*Text segment*.
[Start of section]

He shaved his head and wore spectacles, slipping past military checkpoints until they reached the region in late March. A month later, he left for an undisclosed location – just days before the military, known as the Tatmadaw, deployed deadly airstrikes where he had stayed in an apparent response to a KNU ground attack. Back in Yangon, his apartment was raided on 1 May.

“My mother was alone at home,” he said. “Armed soldiers destroyed the front door and searched through some documents, but they couldn’t find anything because we had already moved them.”

As a counter to the military’s North Korea-esque propaganda, Moe Myint says local outlets have come to rely heavily on freelancers and citizen journalists – and should pay them accordingly. The regime has reverted to the isolation seen during the decades of military dictatorship from 1962 to 2011, reintroducing a censorship board and a press council of junta affiliates, he says. “Further repression and the darkest days of Myanmar media are coming,” he added.
‘A gang of thieves and murderers’

This view is shared by Cherry Htike, 39, executive editor of Tachileik news agency, an outlet based in Shan state and which is banned by the junta. Her team reports daily on the crackdowns, the bombings and other vital local information, but they pay a heavy price. Soldiers stalk them, hoping to catch a colleague off guard. They succeeded on 13 May when a photojournalist was detained after returning from a safe house to his own home.

“I worry for the safety of my team and myself every second,” she said. “Now uncertainty is a part of our life.”


Advertisers disappeared after the coup, which the editor puts down to fear of military reprisals for associating with the outlet. “We are using our emergency fund and some aid but I’m not sure how long we can survive,” she said.

[End of section]

*What is needed*. List every specific day of a month and every year that appears in the excerpt about Myanmar journalists above.

*Information given*.
[Start of section]

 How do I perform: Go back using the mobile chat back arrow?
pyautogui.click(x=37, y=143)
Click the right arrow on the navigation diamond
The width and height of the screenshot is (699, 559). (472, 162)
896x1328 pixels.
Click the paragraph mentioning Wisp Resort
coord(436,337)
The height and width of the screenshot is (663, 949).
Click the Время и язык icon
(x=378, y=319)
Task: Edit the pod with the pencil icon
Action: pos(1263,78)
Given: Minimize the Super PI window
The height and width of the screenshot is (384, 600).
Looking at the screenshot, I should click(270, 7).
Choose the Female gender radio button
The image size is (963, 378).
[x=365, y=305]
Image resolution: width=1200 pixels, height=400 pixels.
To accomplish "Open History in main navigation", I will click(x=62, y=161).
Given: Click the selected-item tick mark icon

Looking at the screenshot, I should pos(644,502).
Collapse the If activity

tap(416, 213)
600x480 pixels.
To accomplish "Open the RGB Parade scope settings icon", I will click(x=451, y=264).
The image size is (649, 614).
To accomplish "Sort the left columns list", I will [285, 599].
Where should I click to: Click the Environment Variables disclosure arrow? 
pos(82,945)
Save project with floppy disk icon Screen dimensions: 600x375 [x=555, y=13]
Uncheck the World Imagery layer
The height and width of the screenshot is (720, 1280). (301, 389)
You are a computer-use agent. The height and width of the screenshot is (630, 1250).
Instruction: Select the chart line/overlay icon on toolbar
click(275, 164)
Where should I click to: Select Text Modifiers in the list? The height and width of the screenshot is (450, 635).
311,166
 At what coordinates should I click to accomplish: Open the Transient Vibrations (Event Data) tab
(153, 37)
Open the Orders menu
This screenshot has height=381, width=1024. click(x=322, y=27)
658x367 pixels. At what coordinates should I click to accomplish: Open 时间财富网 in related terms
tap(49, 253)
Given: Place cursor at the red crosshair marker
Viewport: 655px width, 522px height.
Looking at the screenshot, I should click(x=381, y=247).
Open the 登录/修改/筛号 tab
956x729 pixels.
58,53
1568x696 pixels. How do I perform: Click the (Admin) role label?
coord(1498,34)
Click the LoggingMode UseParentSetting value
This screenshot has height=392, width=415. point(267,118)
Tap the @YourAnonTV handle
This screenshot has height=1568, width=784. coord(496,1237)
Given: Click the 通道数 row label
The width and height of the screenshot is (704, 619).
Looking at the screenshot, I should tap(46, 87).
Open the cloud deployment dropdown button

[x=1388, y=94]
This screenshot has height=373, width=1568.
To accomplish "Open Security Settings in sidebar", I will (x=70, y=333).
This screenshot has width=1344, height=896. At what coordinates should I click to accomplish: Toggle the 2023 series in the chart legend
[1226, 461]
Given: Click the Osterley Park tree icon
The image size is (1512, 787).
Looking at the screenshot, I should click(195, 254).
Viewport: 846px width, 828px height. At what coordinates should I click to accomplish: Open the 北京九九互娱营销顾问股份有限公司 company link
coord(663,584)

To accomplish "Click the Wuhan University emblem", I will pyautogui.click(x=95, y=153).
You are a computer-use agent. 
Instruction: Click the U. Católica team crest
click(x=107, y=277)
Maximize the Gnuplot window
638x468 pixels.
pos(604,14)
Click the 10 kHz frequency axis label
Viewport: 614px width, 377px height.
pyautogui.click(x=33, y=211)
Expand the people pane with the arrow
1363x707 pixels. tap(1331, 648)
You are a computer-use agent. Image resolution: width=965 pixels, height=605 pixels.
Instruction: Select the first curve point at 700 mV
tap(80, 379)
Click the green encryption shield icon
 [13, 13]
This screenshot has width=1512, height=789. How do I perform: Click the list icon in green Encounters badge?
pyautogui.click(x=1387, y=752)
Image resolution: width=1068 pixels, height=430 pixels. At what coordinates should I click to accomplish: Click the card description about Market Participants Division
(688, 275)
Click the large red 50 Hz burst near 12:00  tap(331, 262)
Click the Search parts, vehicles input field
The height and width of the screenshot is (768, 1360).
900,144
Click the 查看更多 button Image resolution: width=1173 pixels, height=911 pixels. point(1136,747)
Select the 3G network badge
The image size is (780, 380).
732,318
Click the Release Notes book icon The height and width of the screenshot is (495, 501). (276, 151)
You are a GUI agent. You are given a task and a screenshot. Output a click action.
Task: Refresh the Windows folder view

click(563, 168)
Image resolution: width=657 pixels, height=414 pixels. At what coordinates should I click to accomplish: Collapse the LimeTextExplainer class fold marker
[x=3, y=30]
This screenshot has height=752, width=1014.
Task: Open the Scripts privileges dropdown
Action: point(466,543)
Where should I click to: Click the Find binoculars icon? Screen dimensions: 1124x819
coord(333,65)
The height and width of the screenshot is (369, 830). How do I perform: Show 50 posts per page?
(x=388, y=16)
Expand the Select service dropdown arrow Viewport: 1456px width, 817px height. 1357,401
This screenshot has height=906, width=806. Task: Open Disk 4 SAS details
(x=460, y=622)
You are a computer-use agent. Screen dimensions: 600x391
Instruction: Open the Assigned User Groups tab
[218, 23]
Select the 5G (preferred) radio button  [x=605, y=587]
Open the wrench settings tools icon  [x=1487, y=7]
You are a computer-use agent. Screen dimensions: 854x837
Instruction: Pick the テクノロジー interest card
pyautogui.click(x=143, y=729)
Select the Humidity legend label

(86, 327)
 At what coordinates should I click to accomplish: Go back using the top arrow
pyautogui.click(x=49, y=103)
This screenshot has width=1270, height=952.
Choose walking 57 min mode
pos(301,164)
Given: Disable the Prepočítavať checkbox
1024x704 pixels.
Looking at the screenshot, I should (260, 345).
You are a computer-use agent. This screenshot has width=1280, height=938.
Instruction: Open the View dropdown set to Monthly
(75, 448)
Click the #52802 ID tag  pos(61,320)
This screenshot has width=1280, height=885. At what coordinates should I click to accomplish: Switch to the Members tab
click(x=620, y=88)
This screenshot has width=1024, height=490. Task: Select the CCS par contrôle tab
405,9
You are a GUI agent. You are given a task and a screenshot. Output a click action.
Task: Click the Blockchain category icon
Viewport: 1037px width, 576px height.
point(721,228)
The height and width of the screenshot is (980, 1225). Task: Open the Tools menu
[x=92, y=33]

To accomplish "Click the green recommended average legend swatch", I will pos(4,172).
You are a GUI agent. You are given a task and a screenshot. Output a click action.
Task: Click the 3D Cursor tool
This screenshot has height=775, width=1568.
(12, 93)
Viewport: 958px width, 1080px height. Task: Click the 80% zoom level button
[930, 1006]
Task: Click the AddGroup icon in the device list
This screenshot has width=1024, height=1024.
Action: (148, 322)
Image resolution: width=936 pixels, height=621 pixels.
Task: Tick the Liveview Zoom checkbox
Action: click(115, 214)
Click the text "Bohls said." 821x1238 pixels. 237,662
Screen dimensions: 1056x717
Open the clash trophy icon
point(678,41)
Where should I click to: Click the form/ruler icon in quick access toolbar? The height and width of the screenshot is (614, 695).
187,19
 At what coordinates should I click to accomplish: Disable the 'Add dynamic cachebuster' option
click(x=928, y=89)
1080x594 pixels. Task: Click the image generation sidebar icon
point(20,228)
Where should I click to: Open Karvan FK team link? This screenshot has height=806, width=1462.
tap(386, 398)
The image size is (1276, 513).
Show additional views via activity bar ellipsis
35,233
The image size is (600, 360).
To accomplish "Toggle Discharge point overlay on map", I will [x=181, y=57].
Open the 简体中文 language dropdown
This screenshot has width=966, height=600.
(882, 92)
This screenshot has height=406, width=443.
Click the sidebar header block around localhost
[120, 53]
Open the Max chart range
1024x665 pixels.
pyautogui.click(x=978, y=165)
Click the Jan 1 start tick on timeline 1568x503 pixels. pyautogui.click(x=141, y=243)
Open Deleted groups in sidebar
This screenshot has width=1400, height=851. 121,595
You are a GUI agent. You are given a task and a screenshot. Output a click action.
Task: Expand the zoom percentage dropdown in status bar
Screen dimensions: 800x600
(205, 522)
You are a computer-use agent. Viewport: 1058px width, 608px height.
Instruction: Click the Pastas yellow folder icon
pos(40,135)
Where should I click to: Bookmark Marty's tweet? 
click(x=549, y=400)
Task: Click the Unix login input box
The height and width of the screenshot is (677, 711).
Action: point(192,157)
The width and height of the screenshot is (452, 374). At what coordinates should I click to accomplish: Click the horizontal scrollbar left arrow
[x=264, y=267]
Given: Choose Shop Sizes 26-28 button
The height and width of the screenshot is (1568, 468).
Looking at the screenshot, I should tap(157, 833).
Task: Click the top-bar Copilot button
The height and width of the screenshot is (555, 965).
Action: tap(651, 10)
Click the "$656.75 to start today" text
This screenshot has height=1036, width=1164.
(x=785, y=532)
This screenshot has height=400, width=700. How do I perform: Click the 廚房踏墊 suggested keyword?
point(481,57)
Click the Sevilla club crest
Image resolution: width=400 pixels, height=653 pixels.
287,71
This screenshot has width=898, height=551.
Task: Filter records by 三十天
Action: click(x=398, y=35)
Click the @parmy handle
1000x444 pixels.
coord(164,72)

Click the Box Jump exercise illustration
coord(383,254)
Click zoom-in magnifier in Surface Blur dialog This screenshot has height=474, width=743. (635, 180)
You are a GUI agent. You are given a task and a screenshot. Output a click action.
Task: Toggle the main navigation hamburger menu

[End of section]

*Result below*.
1 May
13 May
1962
2011